::: Text provided
The PL1 results obtained in the F4S7 setup were 9.2% greater than those obtained by the F4S14 setup. For PL2, the pullout load results obtained in the F4S7 setup were 8.5% greater than those obtained by the F2S7 setup. Therefore, these results suggest that employing a setup with closely spaced fibers may increase the pullout load. The hypothesis for this occurrence is that the fibers adjacent to the ones being pulled out are acting as reinforcements for the surrounding matrix during the pullout test in closely packed fiber setups. This may occur because the fibers are not commonly mobilized on the same side of the dogbone-shaped specimen, as reported by Mineiro [30]. A few studies in the literature verified that employing a test setup with multiple fibers that are extremely close can interfere in the pullout response [16,18,30]. Hence, the results obtained showed that employing a configuration with multiple fibers and a fiber spacing of 14 mm may mitigate the superposition effects caused by closely packed fibers. This resulted in a more representative response of the actual pullout behavior, while also providing benefits related to the reduced dispersion caused by employing more fibers in the pullout test (see Figure 7).

4. Numerical Analysis

To bridge the gap between experimental tests and predictive simulations in the design process of SFRC, the pullout test results obtained under various configurations, as detailed in the previous sections, were used as input data to define the fiber–matrix interface parameters in a numerical framework. This model was applied to simulate three-point bending tests (3-PBTs), conducted according to EN 14,651 guidelines [31], which serve as an important tool for evaluating and optimizing the structural performance of SFRC elements. The simulation results were then compared to experimental data.

Addressing the challenge of accurately representing fiber–matrix interactions, several numerical models have been proposed in the literature in recent years. Among them, multiscale models with discrete fiber representations stand out for their ability to capture the presence and behavior of steel fibers using various strategies. Such approaches include adapting constitutive models for discrete crack formulations [32], applying forces to a background mesh [33,34], or explicitly representing fibers as linear elements through embedded techniques [19,35,36,37,38]. This latter method is also employed in the numerical simulations in this study.
::::::
::: Raw data
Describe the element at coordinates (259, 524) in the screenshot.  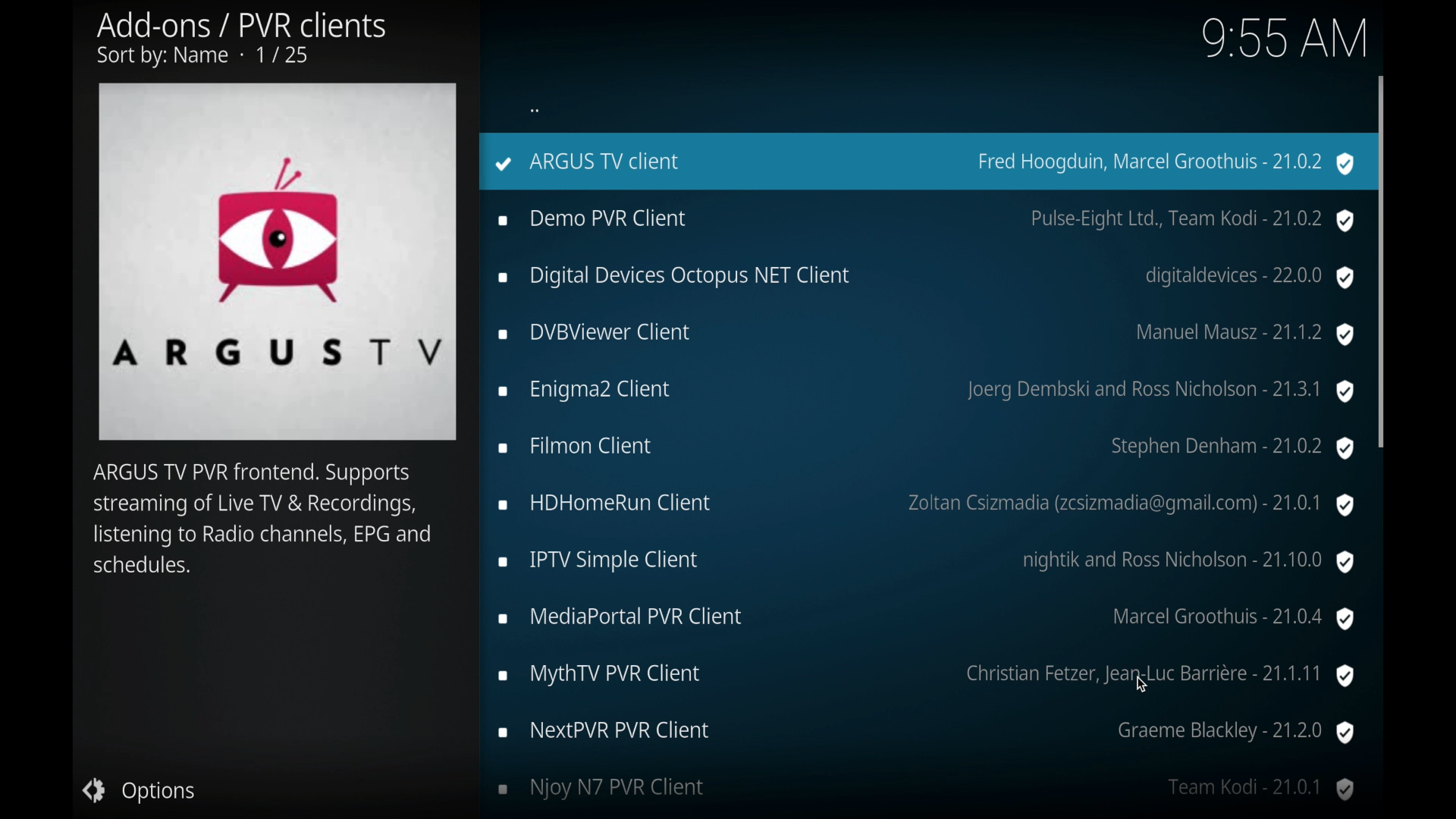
::::::
Tasks to perform –
• A. In the fiber pullout passage, by what percentage did the PL1 results from the F4S7 setup exceed those from the F4S14 setup?
• B. Please transcribe part of the fiber pullout passage, beginning at the words "4. Numerical Analysis" and stopping after "to experimental data.".

Answers below –
• A. 9.2%

• B.
4. Numerical Analysis

To bridge the gap between experimental tests and predictive simulations in the design process of SFRC, the pullout test results obtained under various configurations, as detailed in the previous sections, were used as input data to define the fiber–matrix interface parameters in a numerical framework. This model was applied to simulate three-point bending tests (3-PBTs), conducted according to EN 14,651 guidelines [31], which serve as an important tool for evaluating and optimizing the structural performance of SFRC elements. The simulation results were then compared to experimental data.